» **Data for processing**:
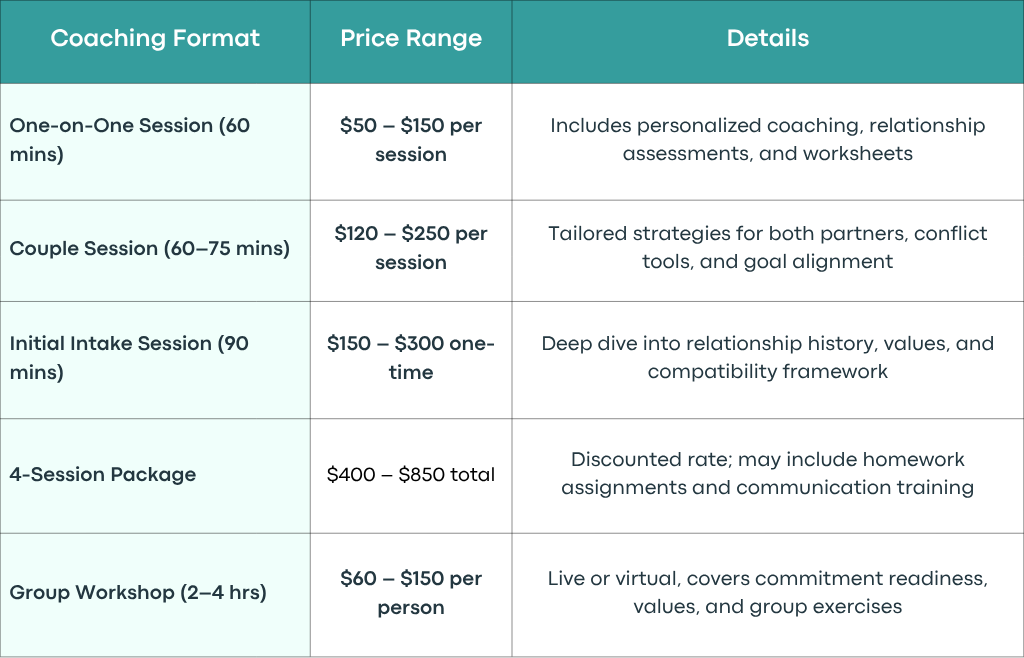Click the personalized coaching details text
The width and height of the screenshot is (1024, 658).
767,139
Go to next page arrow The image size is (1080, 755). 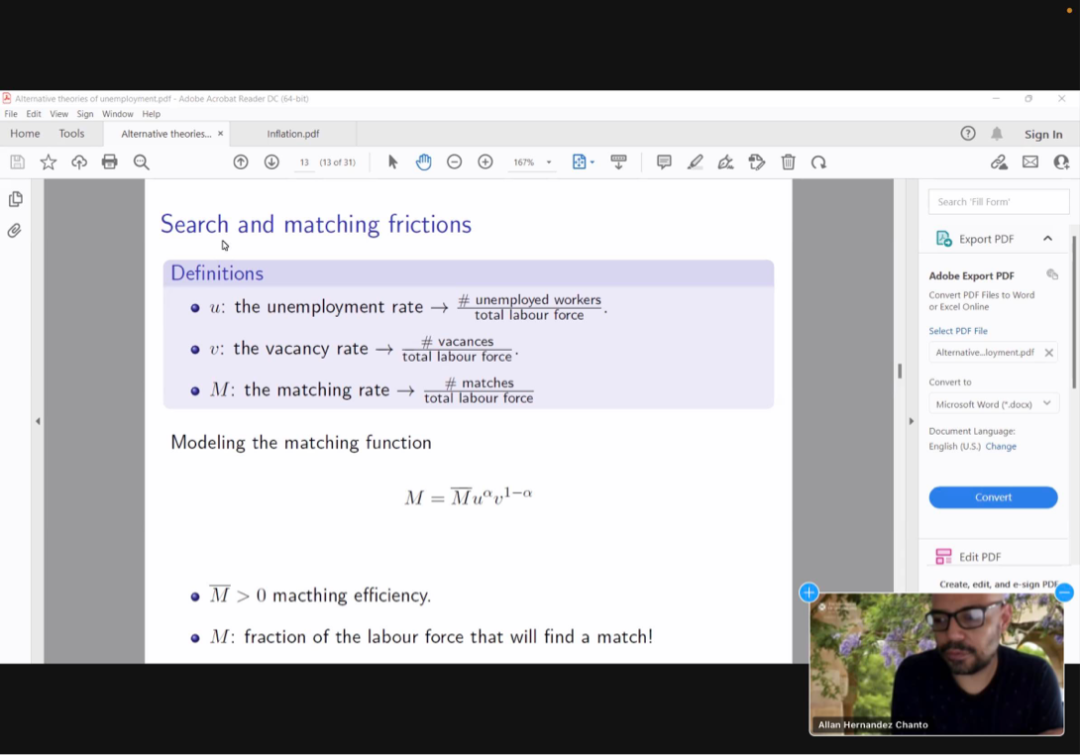click(x=271, y=162)
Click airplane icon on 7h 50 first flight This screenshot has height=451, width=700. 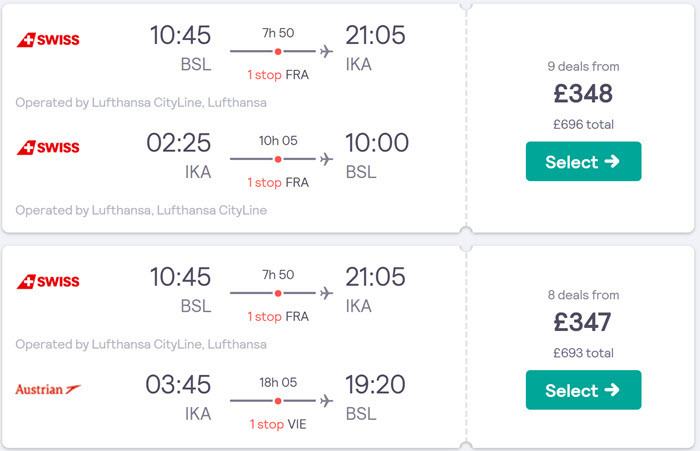[326, 51]
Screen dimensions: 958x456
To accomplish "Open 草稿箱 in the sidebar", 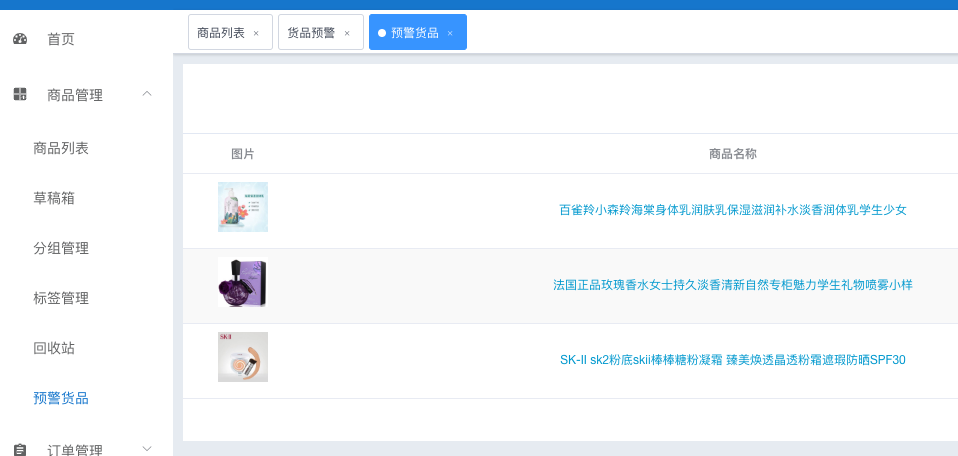I will tap(54, 198).
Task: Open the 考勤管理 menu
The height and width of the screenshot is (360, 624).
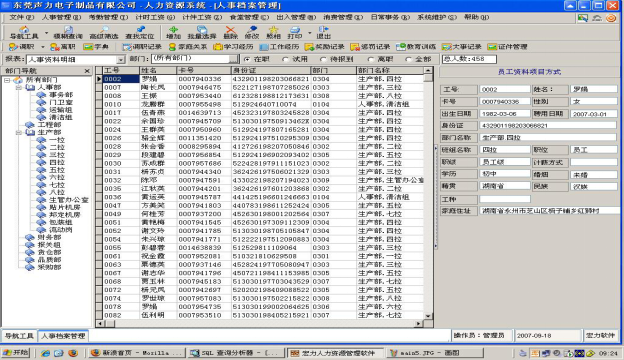Action: tap(108, 17)
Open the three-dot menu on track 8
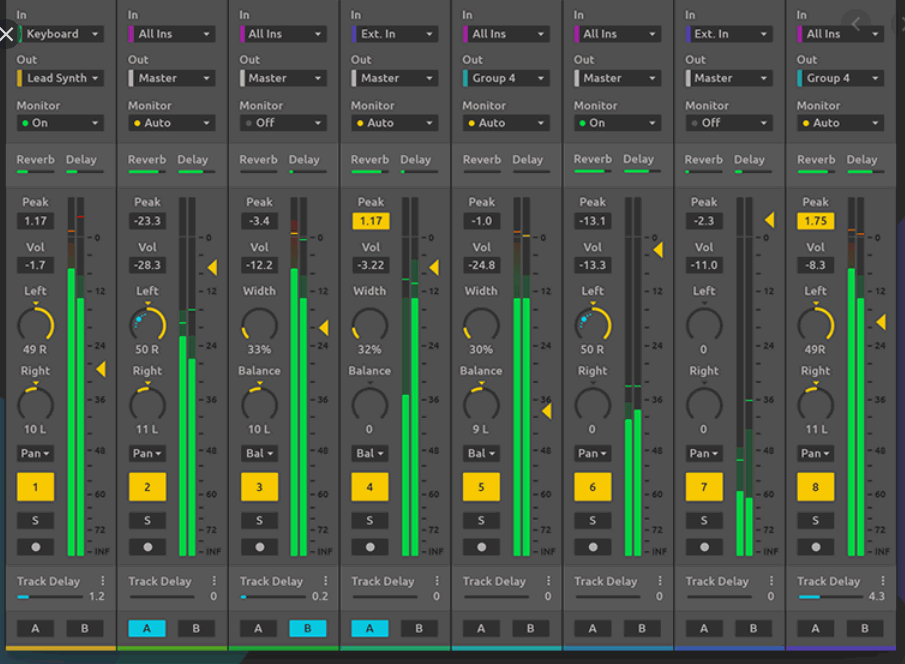The height and width of the screenshot is (664, 905). coord(881,581)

» **Work to do**:
Return every line of the listing above that contains the word "menu".

» **Completed task**:
Task: Open the 考勤管理 menu
Open the three-dot menu on track 8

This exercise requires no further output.